AIM -> Copy out the rows exactly, starting at the line containing "Viewport: 406px width, 366px" and ending after the line containing "click(x=402, y=250)". Leave out the pictures.

━━━━━ RECORDS FOR THE EXERCISE

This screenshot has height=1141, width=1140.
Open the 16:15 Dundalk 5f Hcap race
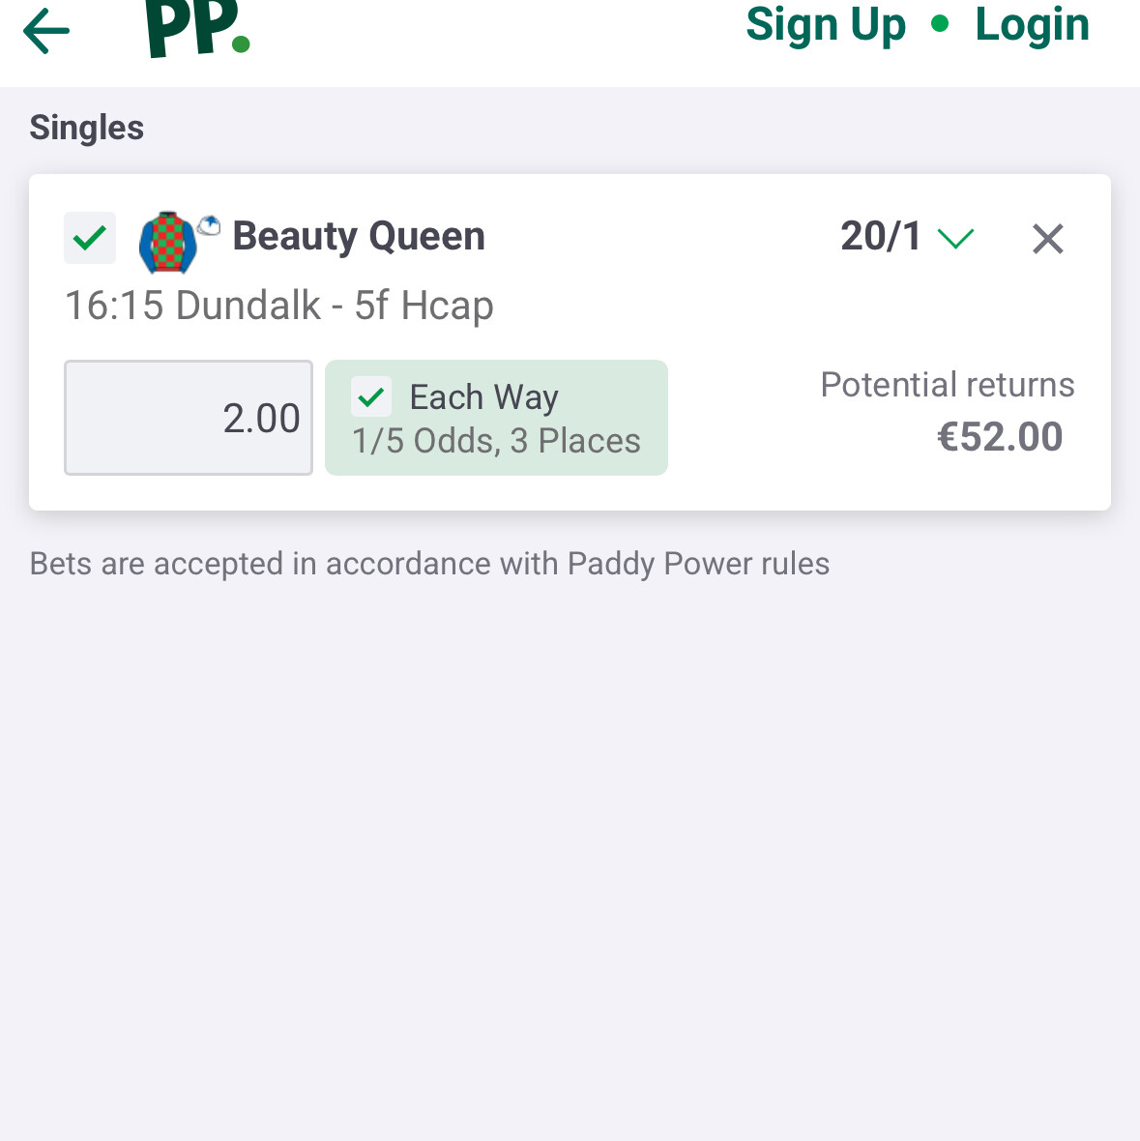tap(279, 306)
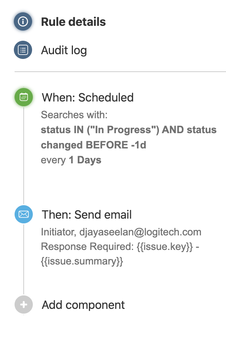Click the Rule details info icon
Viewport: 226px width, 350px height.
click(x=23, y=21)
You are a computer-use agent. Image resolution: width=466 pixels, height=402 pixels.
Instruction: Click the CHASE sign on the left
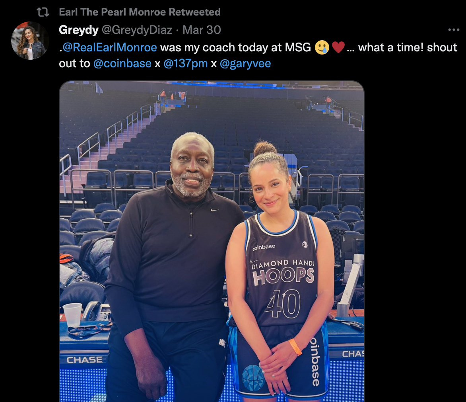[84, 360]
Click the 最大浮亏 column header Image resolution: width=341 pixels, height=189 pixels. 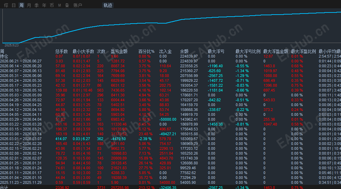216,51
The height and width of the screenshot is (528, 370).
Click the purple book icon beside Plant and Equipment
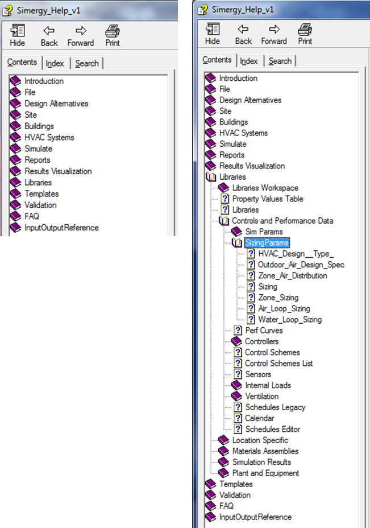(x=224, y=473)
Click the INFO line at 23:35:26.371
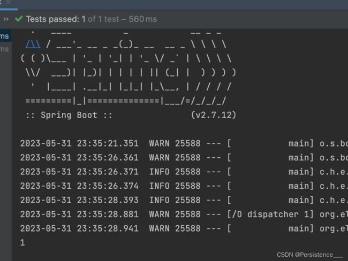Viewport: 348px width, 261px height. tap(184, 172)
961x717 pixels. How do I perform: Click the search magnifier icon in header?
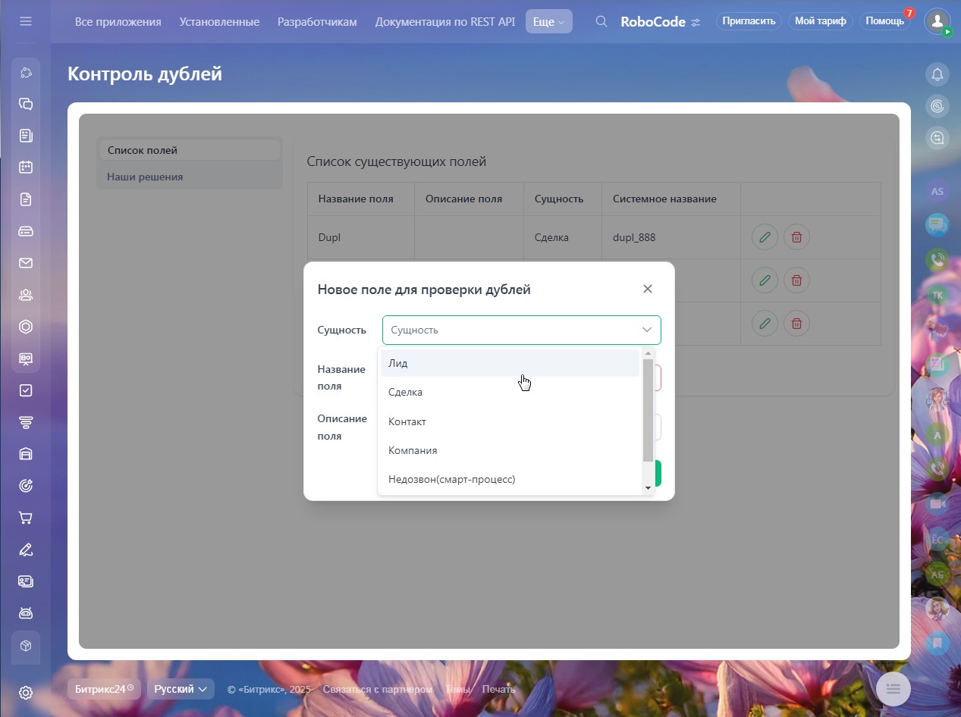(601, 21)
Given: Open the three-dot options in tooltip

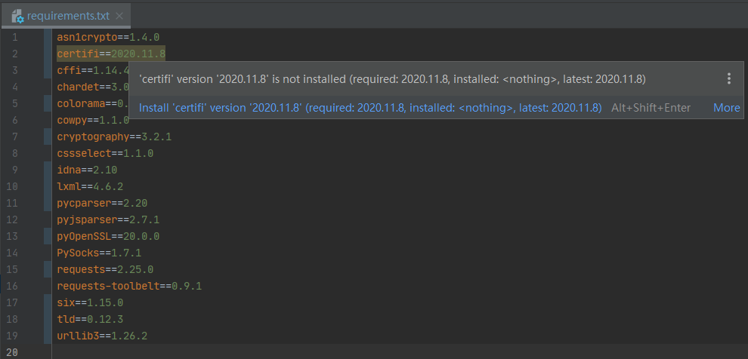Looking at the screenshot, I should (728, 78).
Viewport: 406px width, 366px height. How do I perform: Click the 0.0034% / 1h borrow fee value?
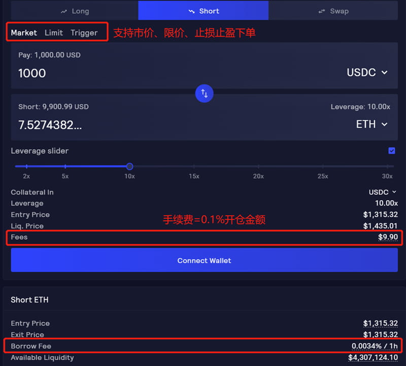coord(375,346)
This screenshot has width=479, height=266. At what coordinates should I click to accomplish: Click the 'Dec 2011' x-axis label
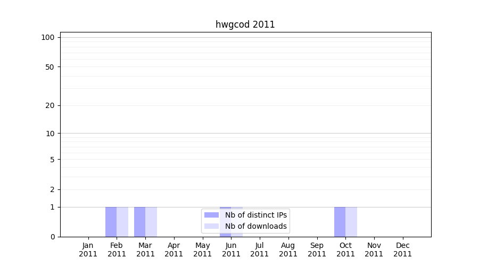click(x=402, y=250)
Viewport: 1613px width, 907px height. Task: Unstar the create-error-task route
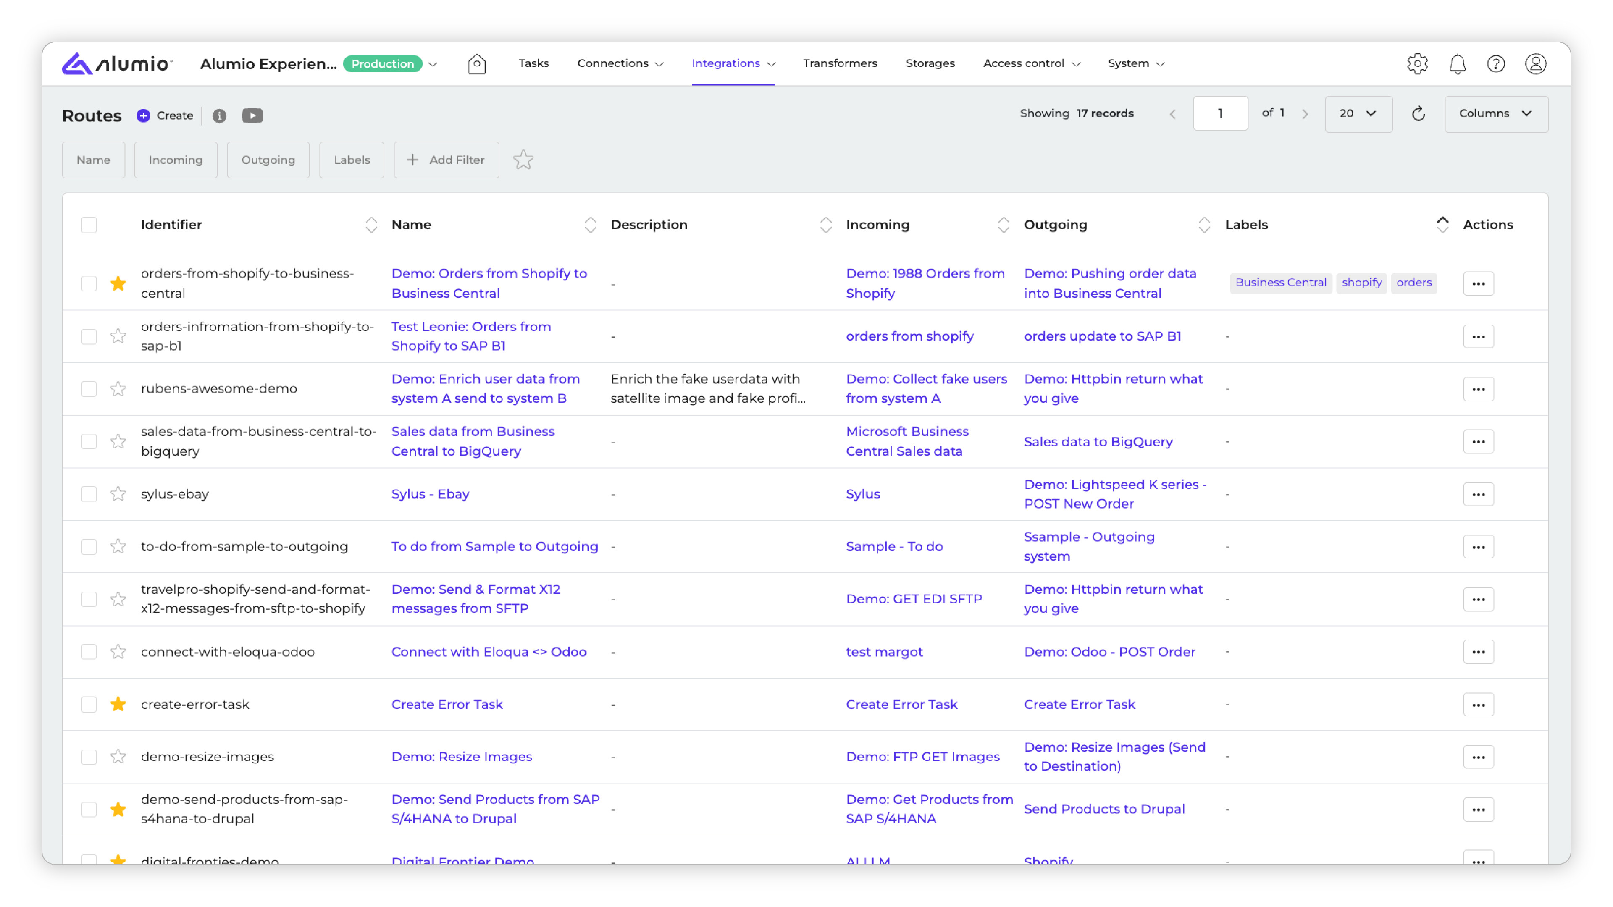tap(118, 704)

━━━━━━━━━━

OUTPUT BELOW ->
Viewport: 406px width, 366px height. How do I perform: Click the 0.0034% / 1h borrow fee value?
coord(375,346)
This screenshot has width=479, height=266. At what coordinates should I click to accomplish: Click the 'Dec 2011' x-axis label
click(x=402, y=250)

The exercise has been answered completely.